Above: The Canterbury Women’s rugby team last year after winning their fourth consecutive Farah Palmer Cup title. PHOTO: Canterbury Women’s FPC Facebook
- By Adam Julian
Cindy Nelles arrived in New Zealand in August 2018 with a big reputation. Since 2014 she had been a Canadian international, and a year earlier had competed at the World Cup.
A text she sent to the Canterbury coach asking for a place in the team went without reply.
Three years later, in the 2020 Farah Palmer Cup final, Canterbury secured a fourth consecutive National title with an 8-7 win against Waikato. Nelles scored the winning try in the 81st minute.
“It was a moment of clarity in a match where there weren’t many. What is going to happen if we lose, I kept thinking? We lost the lineout and then we got it back. I tried to focus on my role. I saw a gap in front of me and was hoping Kendra (Cocksedge) saw it too. Pip Love was on her inside. It was six of one, half a dozen of the other with two forwards to pass too. When I got the ball and hit the hole it was pretty surreal. There was lots of celebrating afterwards.”

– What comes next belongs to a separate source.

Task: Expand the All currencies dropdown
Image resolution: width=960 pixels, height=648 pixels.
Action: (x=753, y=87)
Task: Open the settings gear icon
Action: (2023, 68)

“The culture is right up there with the best I’ve been a part of. It’s a competitive environment but supportive at the same time. New players are fostered by the older girls. It is a safe place to try new things. Failure can happen as long as it’s fun and learning is to be had.”
In her hometown of Belleville, Ontario, Nelles was a quick sports learner. A gifted volleyball and ice hockey player she took up touch rugby at 10, eventually graduating to full contact.
It was at McMaster University where her rugby began to thrive. Standing 1.84cm she proved to be a natural fit at lock. In 2011 she was named McMaster Marauders rookie of the year. In 2013 she was an All-Canadian selection and a year later was picked for Canada who were runners up to England at the World Cup.
“I made my debut against the USA before the World Cup. I was brought in as injury cover and stayed with the squad. We had to pay for that US tour. Since then, they’ve covered expenses, and on one tour we got bonus fees, but we have to seek time off work to play.”
In 2015 she captained the Marauders to their first-ever Canadian Interuniversity Sport national title and was named the Most Valuable Player at the national championship tournament held in Kingston. She scored two tries in the final.
She has since amassed 19 tests for Canada, including an appearance at the 2017 World Cup and tussles with the Black Ferns.
“I first played the Black Ferns in Whakatane in 2014. Again, I was called in as injury cover. The first time I saw the haka I thought, ‘okay panic now.’ I still get goosebumps when I see it on TV.
“The Black Ferns are the benchmark for international rugby, so they bring out the best in you. Rugby is so intertwined with Kiwi culture that it gives you a competitive edge. It’s not like North America where ice hockey, basketball and football are the mainstream sports.”
A Civil Engineer, employment prospects and a “new adventure” brought her to New Zealand.
The University Club was welcoming and eventually the Canterbury selectors took notice. Nelles made her debut in 2019 against Wellington and scored two tries in a 57-19 win.
“My first season was really good. I got lots of game time and had to prove to myself which gave me an edge. The draw wasn’t reshuffled because of Covid which meant tougher games and less disruption.”
In 2020 University won the Christchurch senior championship and Nelles played all seven matches for Canterbury, scoring six tries. The epic Waikato final even caught the attention of All Blacks legend Wayne Smith.
“It was one of the most exciting games I’ve seen. The willingness of both teams to play expansively was outstanding, despite the pressure of the final. I was emotionally invested in the outcome. Waikato’s James Semple is a fine young coach I’ve had a bit to do with so I wanted him to do well, but then of course I wanted Canterbury to win too,” Smith said.
“I’m grinning from ear-to-ear hearing that. I guess it shows women’s rugby is an exciting product worth investment. Here in New Zealand I know the women are fully committed. I guess that passion comes out in training and performance,” Nelles concluded.
Nelles has struggled with concussion since April but is determined to make the 2022 Canada World Cup team. The rugby season was cancelled in Canada but the National team is training.
Canada is one of six “core teams” in the World Rugby Sevens Series. Since 2012 they have won five tournaments and finished runners up nine times. They receive Olympic funding.
Heather Moyse was the top try scorer at the 2006 and 2010 World Cup tournaments. She represented Canada as a track cyclist and won two gold medals in Bobsleigh at the 2010 and 2014 Winter Olympics. In 2016 she was inducted into the World Rugby Hall of Fame, the only Canadian women in the Hall. Farah Palmer and Anna Richards are the Kiwis inducted. Nelles remarked:
“She’s phenomenal, a good, powerful athlete who many average Canadians know. It’s awesome she’s in the Hall of Fame but there’s potentially half a dozen good candidates I’ve played with who I reckon deserve to be in it too.”
Magali Harvey, a two-time World Cup attendee and regular Canada Sevens pick, will feature for Auckland in the Farah Palmer Cup.